One benefit of using a liquid metal heat transfer medium is that the high specific heat of metals and high conductance allows energy to be rapidly transferred to the waste polymer resulting in a rapid rate of decomposition at a more controlled temperature. High temperature molten metals have also been described for destroying toxic waste. In these cases the object is to break up the organic compounds at high temperatures in the order of 800-900 C into smaller organic gaseous species that do not have the toxic characteristics of the original compounds.
Lowering the decomposition temperature for rubber polymers results in longer chain molecules being formed, which favours production of liquid hydrocarbons, which on further refinement, can be used as transport fuels. The condensed oil from tyre pyrolysis may contain hydrocarbons with boiling point fractions in the range including kerosene, petrol and diesel. However, transport fuels must meet stringent quality and performance criteria, and particularly sulphur levels. Typically the condensable hydrocarbons have an offensive pungent odour due to high concentrations of complex sulphur compounds derived from the sulphur which is added to rubber in the vulcanization process.
Following the phasing out of lead in fuel, sulphur is being reduced from levels of over 500 ppm a few years ago to mandatory standards of 10 ppm. Low sulphur fuels allow catalytic converters with high efficiency to be used on vehicles. Like lead, sulphur poisons catalytic conversion processes of emissions reduction.
Sulphur is used to cross-link polymer chains in the process of vulcanization. In general terms, vulcanization results in about one in every 200 carbon double bonds forming a cross-link site with between 3 and 12 sulphur atoms. Sulphur at levels in tyres of about 2 phr (parts per 100 rubber) leads to crude decomposition hydrocarbons containing sulphur at levels far exceeding the limits for transport fuel standards.
A range of sulphur crosslinked polymer compounds constitute the rubber contained in waste tires. Decomposition involves the breaking of carbon—carbon and sulphur—carbon bonds. The presence of reactive sulphur atoms leads to the formation of thiophene derivatives responsible for the offensive odour of pyrolysis oil. These and other sulphur related compounds produce and detectable odour and detract from the commercial value of tyre derived products when present at levels above about 20 ppm. Hydrogen sulphide is also a by product contained in the non condensable gasses, which must be dealt with in order to meet acceptable environmental operation parameters.
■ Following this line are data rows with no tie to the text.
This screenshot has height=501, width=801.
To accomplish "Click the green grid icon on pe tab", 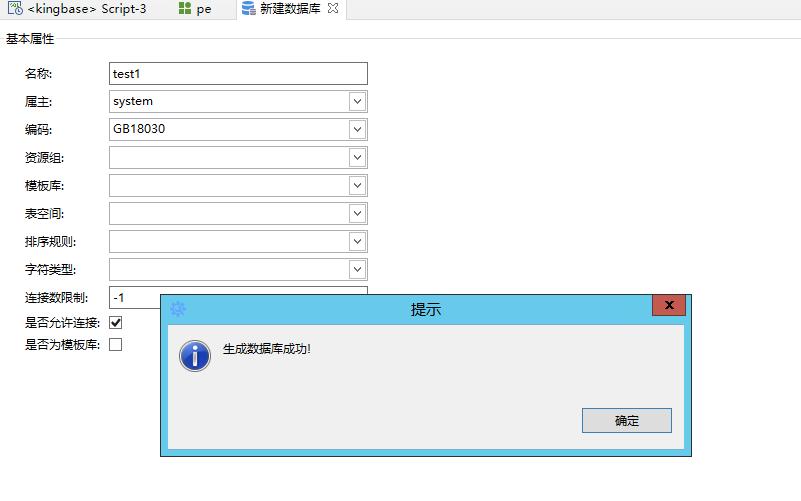I will pyautogui.click(x=185, y=8).
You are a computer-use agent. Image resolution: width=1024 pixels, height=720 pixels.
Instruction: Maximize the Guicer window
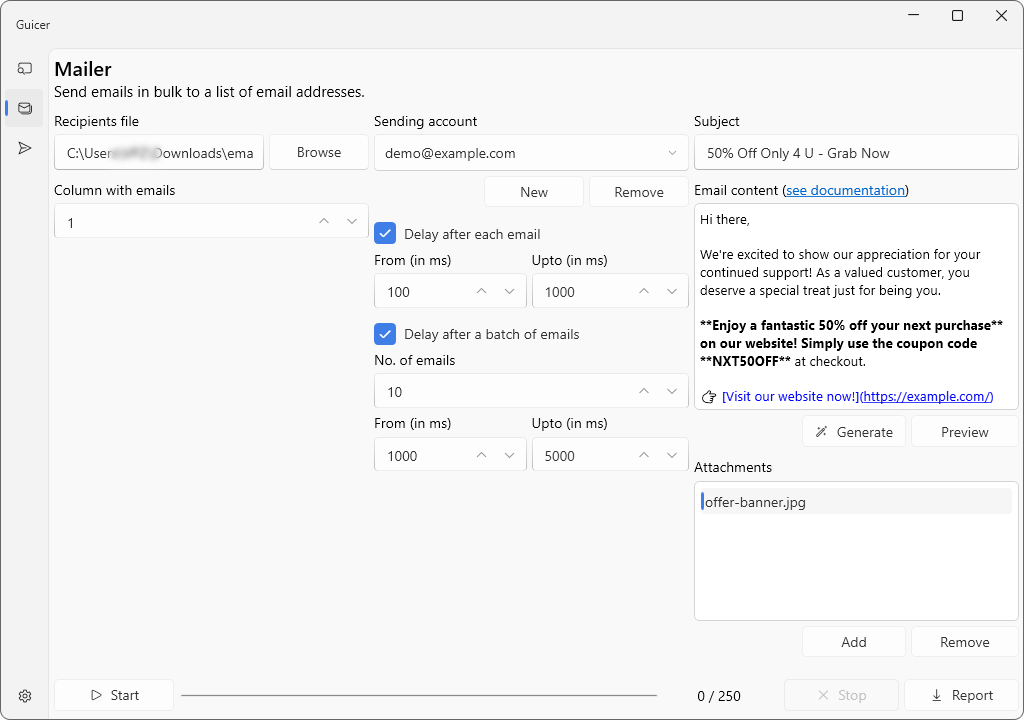(957, 16)
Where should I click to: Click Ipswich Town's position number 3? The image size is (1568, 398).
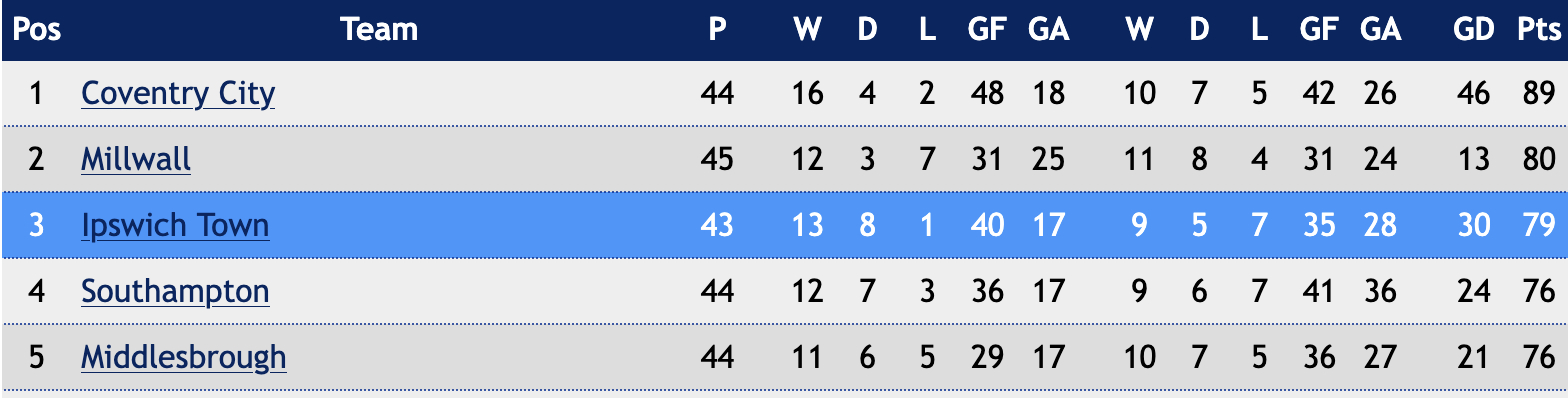coord(37,225)
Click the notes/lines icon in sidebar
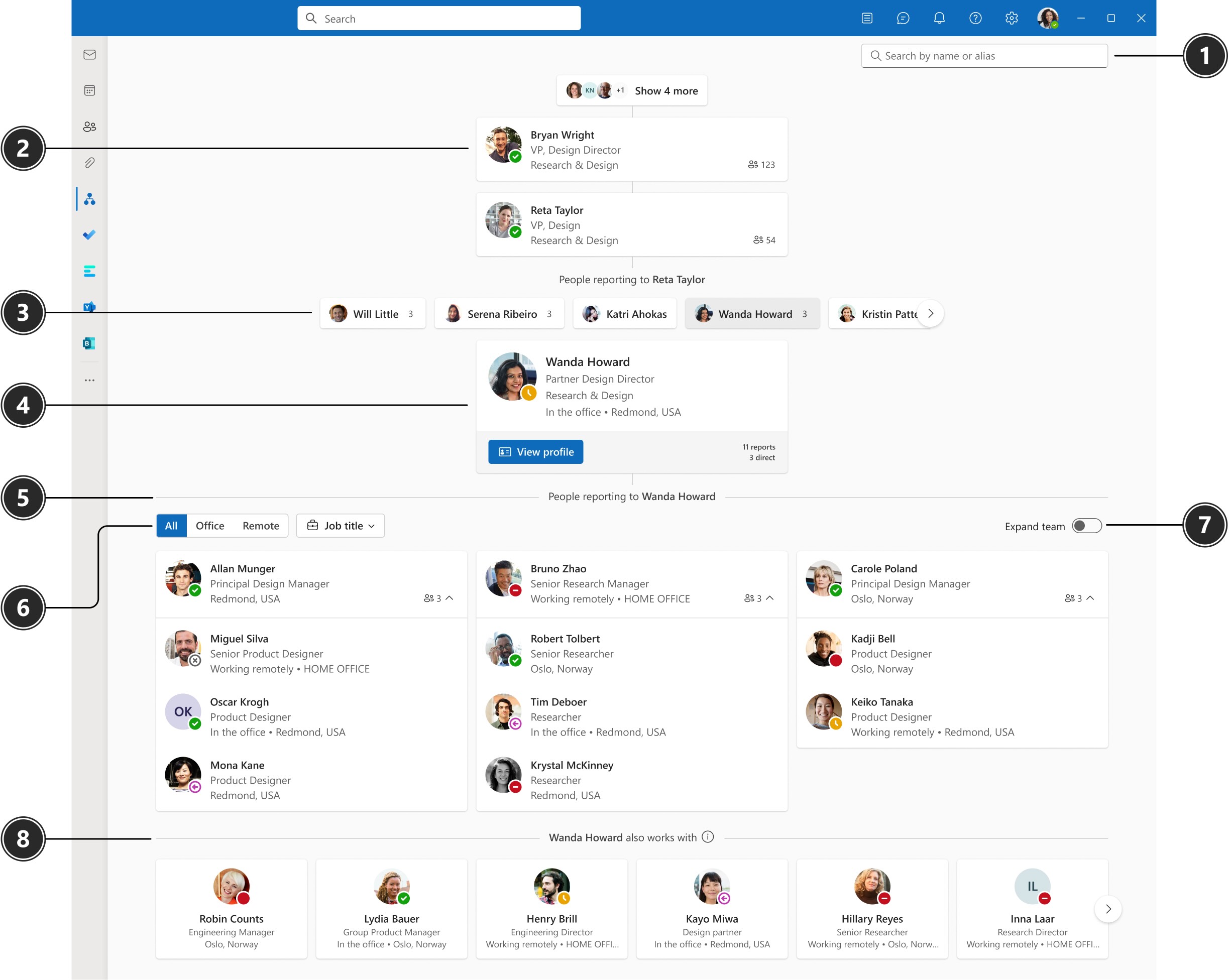Image resolution: width=1229 pixels, height=980 pixels. (x=91, y=271)
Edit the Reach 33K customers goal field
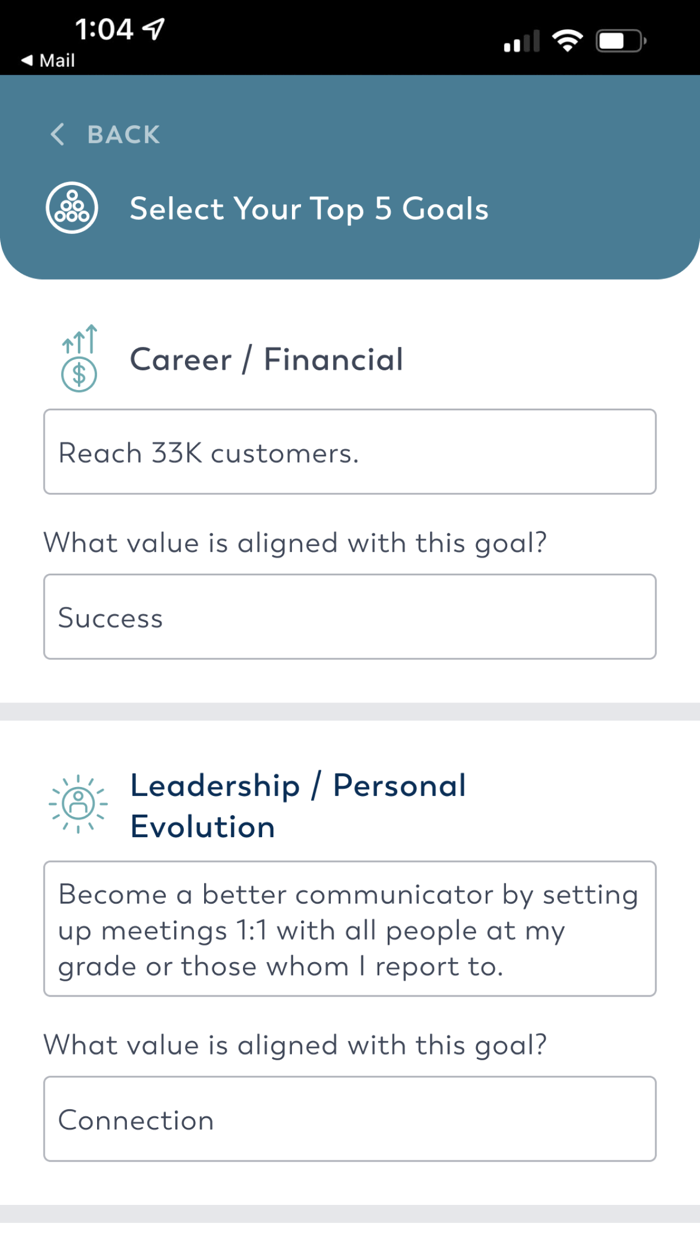Viewport: 700px width, 1244px height. click(349, 452)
While sulphur can be removed from crude oil fractions by hydro-treating and the same process could be applied to pyrolysis oil from waste tyres, this would require a high capital investment and extensive processing.
This invention seeks to provide a process and apparatus suitable for use in recycling rubber tyres, and recovering useful products from them. It is an object, in a preferred form of the invention, to provide apparatus for recycling whole tyres, without the need for shredding or cutting the tyres into pieces.
Throughout the specification unless the context requires otherwise, the word “comprise” or variations such as “comprises” or “comprising”, will be understood to imply the inclusion of a stated integer or group of integers but not the exclusion of any other integer or group of integers.
Throughout the specification unless the context requires otherwise, the word “include” or variations such as “includes” or “including”, will be understood to imply the inclusion of a stated integer or group of integers but not the exclusion of any other integer or group of integers.